Gökgöz'ün hiçbir şey olmadan yaşayabilmesinin de şaşırtıcı olduğunu belirten Dr. Özgür, "Genelde bu durumda aort anevrizmaları rüptüre olur yani patlar. Bu hastada ilginç bir şekilde yüksek tansiyon da devam ettiği halde damar yırtılmamış. Zaten bu hastalık genellikle yüksek tansiyona bağlı olarak ya da konnektif doku hastalığı dediğimiz dokuların gerginliğinin bozulduğu durumlarda ortaya çıkar. Hastamızın bize geliş şikayeti, bulantı ve kusmaydı. Yakınlarından da öğrendiğimiz kadarıyla ameliyat öncesi süreçte neredeyse hiç yemek yiyemiyormuş. Aort damarı artık o kadar genişlemiş ki diğer organlarının hepsini, özellikle bağırsakları aşağı doğru itmişti. Biz karnını açtığımızda bağırsakları tamamen aşağı ittiğini gördük.

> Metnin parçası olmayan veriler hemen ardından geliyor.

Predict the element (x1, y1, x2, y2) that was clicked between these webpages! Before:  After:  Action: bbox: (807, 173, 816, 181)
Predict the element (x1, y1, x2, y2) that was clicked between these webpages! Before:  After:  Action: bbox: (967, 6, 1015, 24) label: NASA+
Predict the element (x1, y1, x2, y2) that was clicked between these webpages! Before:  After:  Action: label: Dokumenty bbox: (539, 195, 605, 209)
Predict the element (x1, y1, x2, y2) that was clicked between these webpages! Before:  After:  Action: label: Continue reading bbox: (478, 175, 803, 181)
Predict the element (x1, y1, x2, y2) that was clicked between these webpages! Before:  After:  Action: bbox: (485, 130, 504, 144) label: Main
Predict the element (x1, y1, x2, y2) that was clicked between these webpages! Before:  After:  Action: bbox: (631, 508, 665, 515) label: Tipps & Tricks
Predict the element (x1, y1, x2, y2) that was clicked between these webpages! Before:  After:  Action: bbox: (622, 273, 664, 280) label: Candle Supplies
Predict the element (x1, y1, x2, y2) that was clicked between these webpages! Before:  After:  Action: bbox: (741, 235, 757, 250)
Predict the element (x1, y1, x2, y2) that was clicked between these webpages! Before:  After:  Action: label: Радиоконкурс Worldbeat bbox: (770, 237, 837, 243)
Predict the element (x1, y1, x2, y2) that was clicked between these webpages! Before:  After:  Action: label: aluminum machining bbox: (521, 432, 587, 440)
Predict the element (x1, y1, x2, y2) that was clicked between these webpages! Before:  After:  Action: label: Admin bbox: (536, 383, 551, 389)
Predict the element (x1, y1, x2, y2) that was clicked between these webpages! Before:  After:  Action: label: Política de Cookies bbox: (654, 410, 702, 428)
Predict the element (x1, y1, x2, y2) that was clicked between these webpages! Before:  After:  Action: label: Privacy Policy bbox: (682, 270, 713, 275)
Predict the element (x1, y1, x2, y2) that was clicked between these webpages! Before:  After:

Bu durumda bağırsak duvarının içinden besinlerin geçişi de artık imkansız hale gelmişti. Şimdi çok rahat bir şekilde beslenebiliyor" dedi.
"AMELİYATTAN ÇIKAMAYABLİRSİN DEDİLER KORKTUK"
Ayhan Gökgöz'ün kardeşi Salih Gökgöz de ağabeyinin hastalığının yüksek tansiyonla başladığını söyleyerek şu bilgileri verdi:
"Üç, dört yıl önce yüksek tansiyon nedeniyle doktora gittiğimizde, damarlarında bir genişleme olduğunu söylediler. Ameliyattan çıkamayabilirsin dediler. Çünkü ağabeyimin bünyesi çok zayıftı, 45-50 kilo civarında kendisi zaten. Ameliyat ettirmedik o endişe nedeniyle. Bu damarla yaşaması büyük bir mucize. Normalde 3 santim olması gereken damar, 15 santime kadar büyümüş. O damar patlasa iki dakika içerisinde kaybedilebilirmiş. Bir hafta sonu yengeme 'Kalbim sanki karnımın içinde atıyor' demiş. Bunun üzerine önce Paşabahçe'ye, oradan Ümraniye'ye sevk ettiler. Ümraniye'den de bizi buraya, Kartal Koşuyolu Kalp Damar Cerrahisi bölümüne gönderdiler. O gece ameliyata alındı. Mustafa Mert Özgür hocamdan da Tanıl Özer hocamdan da Allah razı olsun. Ameliyatı yaptılar, çok da başarılı geçti. Tansiyon sorunu da kalmadı. Eskiden 50 metre yürüyemeyen ağabeyim şimdi 150 metre yürüyebiliyor, kendi ihtiyaçlarını görebiliyor. Yemesi içmesi de normale döndü."